Gestão participativa e planejamento
A lei em vigor institui o Sistema Municipal de Planejamento e Gestão Urbana, composto pelo órgão municipal competente, pelo Sistema de Informações Urbanas (SIU) e pelo Conselho Municipal (COMPLAN). A proposta de 2012 acrescenta as Conferências Municipais, o Orçamento Participativo Anual e um Congresso da Cidade bienal. Já o texto de 2015 mantém o SIU, cria o Subsistema de Monitoramento e Controle (SMC) e prioriza a integração de dados para avaliar políticas públicas.
Macrozoneamento
Desde 2000, o território aracajuano está dividido em Zona de Adensamento Preferencial (ZAP), de Adensamento Básico (ZAB) e de Adensamento Restrito (ZAR). A minuta de 2012 mantém essa estrutura, reforçando a urbanização compacta. Em 2015 surge a Zona de Adensamento Controlado (ZAC) e o município passa a ser organizado em duas macrozonas: Ocupação Urbana e Conservação e Proteção Ambiental.

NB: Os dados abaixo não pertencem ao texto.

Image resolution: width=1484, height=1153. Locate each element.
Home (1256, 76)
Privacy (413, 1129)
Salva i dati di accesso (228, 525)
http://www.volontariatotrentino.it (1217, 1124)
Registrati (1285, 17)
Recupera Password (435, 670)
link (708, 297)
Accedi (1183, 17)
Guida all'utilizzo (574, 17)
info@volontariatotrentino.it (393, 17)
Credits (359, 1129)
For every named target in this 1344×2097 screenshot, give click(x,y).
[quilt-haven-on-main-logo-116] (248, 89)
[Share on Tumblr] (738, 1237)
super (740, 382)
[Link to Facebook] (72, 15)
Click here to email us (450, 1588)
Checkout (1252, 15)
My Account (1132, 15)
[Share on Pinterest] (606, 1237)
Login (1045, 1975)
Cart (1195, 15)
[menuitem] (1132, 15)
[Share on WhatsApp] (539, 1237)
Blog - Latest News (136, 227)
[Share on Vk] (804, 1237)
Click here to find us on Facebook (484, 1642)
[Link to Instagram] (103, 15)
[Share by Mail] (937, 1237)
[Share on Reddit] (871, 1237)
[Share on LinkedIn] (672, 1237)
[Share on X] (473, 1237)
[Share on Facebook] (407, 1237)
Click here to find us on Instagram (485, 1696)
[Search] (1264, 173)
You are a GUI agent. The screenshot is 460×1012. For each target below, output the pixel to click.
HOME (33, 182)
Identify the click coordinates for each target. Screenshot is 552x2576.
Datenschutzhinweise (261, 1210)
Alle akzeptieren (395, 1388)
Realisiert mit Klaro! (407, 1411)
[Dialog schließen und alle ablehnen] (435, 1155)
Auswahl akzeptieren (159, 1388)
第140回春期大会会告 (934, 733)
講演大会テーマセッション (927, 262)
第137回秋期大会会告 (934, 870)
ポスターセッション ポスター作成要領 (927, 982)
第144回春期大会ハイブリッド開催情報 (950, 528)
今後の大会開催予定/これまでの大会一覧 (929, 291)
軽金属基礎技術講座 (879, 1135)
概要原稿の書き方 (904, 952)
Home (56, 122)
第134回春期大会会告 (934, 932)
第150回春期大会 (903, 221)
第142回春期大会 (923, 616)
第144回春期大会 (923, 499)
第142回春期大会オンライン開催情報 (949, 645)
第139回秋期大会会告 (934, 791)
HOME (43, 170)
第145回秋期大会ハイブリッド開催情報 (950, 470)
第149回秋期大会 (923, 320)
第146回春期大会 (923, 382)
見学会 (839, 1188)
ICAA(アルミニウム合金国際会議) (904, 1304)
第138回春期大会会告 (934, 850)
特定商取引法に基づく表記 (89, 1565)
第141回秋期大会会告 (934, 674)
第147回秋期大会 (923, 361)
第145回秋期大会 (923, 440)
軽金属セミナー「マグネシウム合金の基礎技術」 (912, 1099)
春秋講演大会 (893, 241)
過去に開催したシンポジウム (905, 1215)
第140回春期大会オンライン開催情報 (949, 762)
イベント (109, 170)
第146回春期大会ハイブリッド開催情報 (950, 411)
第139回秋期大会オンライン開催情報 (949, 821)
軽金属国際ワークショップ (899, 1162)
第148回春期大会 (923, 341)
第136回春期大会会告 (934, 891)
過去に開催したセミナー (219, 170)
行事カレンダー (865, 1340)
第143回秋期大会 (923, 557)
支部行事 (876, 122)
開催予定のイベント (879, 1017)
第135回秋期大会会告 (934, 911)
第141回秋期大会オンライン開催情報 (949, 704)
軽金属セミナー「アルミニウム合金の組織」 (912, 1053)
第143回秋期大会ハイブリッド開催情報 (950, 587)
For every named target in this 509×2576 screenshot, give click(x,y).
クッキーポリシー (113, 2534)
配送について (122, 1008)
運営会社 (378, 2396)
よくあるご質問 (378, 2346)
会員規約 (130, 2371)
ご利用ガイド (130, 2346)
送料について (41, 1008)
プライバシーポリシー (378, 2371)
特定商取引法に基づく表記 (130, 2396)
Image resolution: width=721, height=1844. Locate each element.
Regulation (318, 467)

Coeficiente de Aproveitamento (CA)
A lei atual estabelece Coeficiente de Aproveitamento Único de 3 para todo o município, com outorga onerosa isenta até CA 4. O texto de 2012 reduz o CA básico para 2 e limita o CA máximo a 3 em ZAPs e ZABs, além de 0,4 nas ZARs; a contrapartida financeira é fixada em 20% do valor de lançamento fiscal do metro quadrado excedente. Em 2015, o CA básico geral segue em 2, mas cai para 0,8 e 0,6 nas ZARs, com fórmula específica para cálculo da outorga.
Instrumentos de impacto
Desde 2000, o Relatório de Impacto de Vizinhança (RIV) é obrigatório para equipamentos com área não residencial acima de 20 000 m². A minuta de 2012 mantém o Estudo de Impacto de Vizinhança (EIV) e prevê parâmetros adicionais via legislação específica. Em 2015, o texto diferencia o EIV do Relatório de Impacto de Trânsito (RIT) e reduz o limite para Polos Geradores de Tráfego, exigindo estudos para, por exemplo, unidades educacionais acima de 1 500 m².
Meio ambiente e sustentabilidade
A lei de 2000 protege dunas com mais de 10 m e cita a Agenda 21 local. A minuta de 2012 reforça o desenvolvimento sustentável, proíbe edificações em dunas acima de 9 m e adota o Plano Estratégico Aracaju +10. O documento de 2015 introduz as Áreas de Vulnerabilidade Ambiental (AVA), prioriza a resiliência a desastres e veta construções em dunas acima de 6 m fixadas por vegetação.
Principais diferenças resumidas
Foco: a lei vigente privilegia o desenvolvimento urbano; a proposta de 2012 enfatiza sustentabilidade e participação; a de 2015 destaca ordenamento e monitoramento.
Zonas criadas: ZAC aparece apenas em 2015.
CA básico: cai de 3 (2000) para 2 (2012 e 2015).
Proteção de dunas: limite desce de 10 m para 9 m (2012) e 6 m (2015).
Estudos de impacto: 2015 inclui o RIT, além do EIV.
Apesar do detalhamento crescente, nenhuma das revisões de 2012 ou 2015 avançou até a sanção municipal.